Extracted data entries:
■ ■ ■

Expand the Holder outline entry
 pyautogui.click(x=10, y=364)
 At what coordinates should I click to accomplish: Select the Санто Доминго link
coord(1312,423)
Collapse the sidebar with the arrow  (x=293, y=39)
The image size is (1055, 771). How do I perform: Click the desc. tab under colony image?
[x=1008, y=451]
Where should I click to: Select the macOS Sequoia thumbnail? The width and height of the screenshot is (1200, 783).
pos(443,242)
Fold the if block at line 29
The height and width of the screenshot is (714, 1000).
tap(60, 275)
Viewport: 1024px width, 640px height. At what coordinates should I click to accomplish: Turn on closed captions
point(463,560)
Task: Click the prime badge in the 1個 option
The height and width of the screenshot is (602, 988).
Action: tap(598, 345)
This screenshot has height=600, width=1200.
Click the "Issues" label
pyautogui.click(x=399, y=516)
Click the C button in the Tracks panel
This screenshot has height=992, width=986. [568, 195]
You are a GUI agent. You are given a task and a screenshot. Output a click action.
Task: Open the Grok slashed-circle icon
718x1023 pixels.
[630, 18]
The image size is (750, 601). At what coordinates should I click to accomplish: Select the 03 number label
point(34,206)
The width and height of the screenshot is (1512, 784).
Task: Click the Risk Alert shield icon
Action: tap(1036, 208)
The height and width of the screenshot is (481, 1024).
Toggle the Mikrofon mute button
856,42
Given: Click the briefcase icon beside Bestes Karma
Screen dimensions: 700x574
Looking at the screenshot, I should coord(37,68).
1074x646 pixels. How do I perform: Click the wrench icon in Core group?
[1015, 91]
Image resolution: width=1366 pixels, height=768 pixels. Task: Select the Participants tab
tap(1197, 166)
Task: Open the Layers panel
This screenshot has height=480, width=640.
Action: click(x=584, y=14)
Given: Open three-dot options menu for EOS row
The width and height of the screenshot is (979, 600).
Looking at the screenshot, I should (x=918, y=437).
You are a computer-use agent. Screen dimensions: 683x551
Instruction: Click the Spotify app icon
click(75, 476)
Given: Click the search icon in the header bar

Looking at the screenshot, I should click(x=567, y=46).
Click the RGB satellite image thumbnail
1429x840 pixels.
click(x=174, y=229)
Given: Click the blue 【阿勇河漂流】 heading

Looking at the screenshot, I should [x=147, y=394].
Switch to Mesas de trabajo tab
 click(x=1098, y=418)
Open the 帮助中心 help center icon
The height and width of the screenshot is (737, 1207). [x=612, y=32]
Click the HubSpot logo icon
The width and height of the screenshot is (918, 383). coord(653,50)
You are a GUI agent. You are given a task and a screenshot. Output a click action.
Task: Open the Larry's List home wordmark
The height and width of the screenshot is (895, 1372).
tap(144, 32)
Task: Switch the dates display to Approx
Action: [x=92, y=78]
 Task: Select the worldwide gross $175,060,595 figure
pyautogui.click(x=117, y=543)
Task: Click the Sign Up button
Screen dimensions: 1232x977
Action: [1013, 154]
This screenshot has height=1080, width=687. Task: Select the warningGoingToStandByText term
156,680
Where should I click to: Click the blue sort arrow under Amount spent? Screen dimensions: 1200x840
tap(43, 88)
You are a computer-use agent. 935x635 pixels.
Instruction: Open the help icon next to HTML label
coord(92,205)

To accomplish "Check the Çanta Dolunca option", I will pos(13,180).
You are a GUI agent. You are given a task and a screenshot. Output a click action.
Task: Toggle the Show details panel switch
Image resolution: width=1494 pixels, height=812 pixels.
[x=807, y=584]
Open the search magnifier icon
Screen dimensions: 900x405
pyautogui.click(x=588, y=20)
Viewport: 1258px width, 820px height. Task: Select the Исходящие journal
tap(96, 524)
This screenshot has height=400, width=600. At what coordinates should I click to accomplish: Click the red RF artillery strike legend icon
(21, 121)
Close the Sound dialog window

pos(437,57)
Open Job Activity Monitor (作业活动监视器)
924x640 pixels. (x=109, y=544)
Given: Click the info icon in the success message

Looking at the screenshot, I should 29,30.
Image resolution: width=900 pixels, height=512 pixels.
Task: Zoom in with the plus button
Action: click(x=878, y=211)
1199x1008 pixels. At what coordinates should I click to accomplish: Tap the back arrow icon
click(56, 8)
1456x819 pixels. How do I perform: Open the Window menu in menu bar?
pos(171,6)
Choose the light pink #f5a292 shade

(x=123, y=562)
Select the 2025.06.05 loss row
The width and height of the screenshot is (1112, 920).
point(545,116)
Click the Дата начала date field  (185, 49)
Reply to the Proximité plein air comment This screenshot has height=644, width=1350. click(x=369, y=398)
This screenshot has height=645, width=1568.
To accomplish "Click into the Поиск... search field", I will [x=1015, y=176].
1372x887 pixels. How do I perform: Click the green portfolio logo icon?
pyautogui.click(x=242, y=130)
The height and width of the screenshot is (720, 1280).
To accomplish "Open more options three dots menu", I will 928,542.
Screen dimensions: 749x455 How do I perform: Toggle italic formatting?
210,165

■ ■ ■

DIRECTIONS.
Please set down all of the data above again, matching it exactly.

SOLUTION TO THIS TASK.
Expand the Holder outline entry
 pyautogui.click(x=10, y=364)
 At what coordinates should I click to accomplish: Select the Санто Доминго link
coord(1312,423)
Collapse the sidebar with the arrow  (x=293, y=39)
The image size is (1055, 771). How do I perform: Click the desc. tab under colony image?
[x=1008, y=451]
Where should I click to: Select the macOS Sequoia thumbnail? The width and height of the screenshot is (1200, 783).
pos(443,242)
Fold the if block at line 29
The height and width of the screenshot is (714, 1000).
tap(60, 275)
Viewport: 1024px width, 640px height. At what coordinates should I click to accomplish: Turn on closed captions
point(463,560)
Task: Click the prime badge in the 1個 option
The height and width of the screenshot is (602, 988).
Action: tap(598, 345)
This screenshot has height=600, width=1200.
Click the "Issues" label
pyautogui.click(x=399, y=516)
Click the C button in the Tracks panel
This screenshot has height=992, width=986. [568, 195]
You are a GUI agent. You are given a task and a screenshot. Output a click action.
Task: Open the Grok slashed-circle icon
718x1023 pixels.
[630, 18]
The image size is (750, 601). At what coordinates should I click to accomplish: Select the 03 number label
point(34,206)
The width and height of the screenshot is (1512, 784).
Task: Click the Risk Alert shield icon
Action: tap(1036, 208)
The height and width of the screenshot is (481, 1024).
Toggle the Mikrofon mute button
856,42
Given: Click the briefcase icon beside Bestes Karma
Screen dimensions: 700x574
Looking at the screenshot, I should coord(37,68).
1074x646 pixels. How do I perform: Click the wrench icon in Core group?
[1015, 91]
Image resolution: width=1366 pixels, height=768 pixels. Task: Select the Participants tab
tap(1197, 166)
Task: Open the Layers panel
This screenshot has height=480, width=640.
Action: click(x=584, y=14)
Given: Open three-dot options menu for EOS row
The width and height of the screenshot is (979, 600).
Looking at the screenshot, I should (x=918, y=437).
You are a computer-use agent. Screen dimensions: 683x551
Instruction: Click the Spotify app icon
click(75, 476)
Given: Click the search icon in the header bar

Looking at the screenshot, I should click(x=567, y=46).
Click the RGB satellite image thumbnail
1429x840 pixels.
click(x=174, y=229)
Given: Click the blue 【阿勇河漂流】 heading

Looking at the screenshot, I should [x=147, y=394].
Switch to Mesas de trabajo tab
 click(x=1098, y=418)
Open the 帮助中心 help center icon
The height and width of the screenshot is (737, 1207). [x=612, y=32]
Click the HubSpot logo icon
The width and height of the screenshot is (918, 383). coord(653,50)
You are a GUI agent. You are given a task and a screenshot. Output a click action.
Task: Open the Larry's List home wordmark
The height and width of the screenshot is (895, 1372).
tap(144, 32)
Task: Switch the dates display to Approx
Action: [x=92, y=78]
 Task: Select the worldwide gross $175,060,595 figure
pyautogui.click(x=117, y=543)
Task: Click the Sign Up button
Screen dimensions: 1232x977
Action: [1013, 154]
This screenshot has height=1080, width=687. Task: Select the warningGoingToStandByText term
156,680
Where should I click to: Click the blue sort arrow under Amount spent? Screen dimensions: 1200x840
tap(43, 88)
You are a computer-use agent. 935x635 pixels.
Instruction: Open the help icon next to HTML label
coord(92,205)

To accomplish "Check the Çanta Dolunca option", I will pos(13,180).
You are a GUI agent. You are given a task and a screenshot. Output a click action.
Task: Toggle the Show details panel switch
Image resolution: width=1494 pixels, height=812 pixels.
[x=807, y=584]
Open the search magnifier icon
Screen dimensions: 900x405
pyautogui.click(x=588, y=20)
Viewport: 1258px width, 820px height. Task: Select the Исходящие journal
tap(96, 524)
This screenshot has height=400, width=600. At what coordinates should I click to accomplish: Click the red RF artillery strike legend icon
(21, 121)
Close the Sound dialog window

pos(437,57)
Open Job Activity Monitor (作业活动监视器)
924x640 pixels. (x=109, y=544)
Given: Click the info icon in the success message

Looking at the screenshot, I should 29,30.
Image resolution: width=900 pixels, height=512 pixels.
Task: Zoom in with the plus button
Action: click(x=878, y=211)
1199x1008 pixels. At what coordinates should I click to accomplish: Tap the back arrow icon
click(56, 8)
1456x819 pixels. How do I perform: Open the Window menu in menu bar?
pos(171,6)
Choose the light pink #f5a292 shade

(x=123, y=562)
Select the 2025.06.05 loss row
The width and height of the screenshot is (1112, 920).
point(545,116)
Click the Дата начала date field  (185, 49)
Reply to the Proximité plein air comment This screenshot has height=644, width=1350. click(x=369, y=398)
This screenshot has height=645, width=1568.
To accomplish "Click into the Поиск... search field", I will [x=1015, y=176].
1372x887 pixels. How do I perform: Click the green portfolio logo icon?
pyautogui.click(x=242, y=130)
The height and width of the screenshot is (720, 1280).
To accomplish "Open more options three dots menu", I will 928,542.
Screen dimensions: 749x455 How do I perform: Toggle italic formatting?
210,165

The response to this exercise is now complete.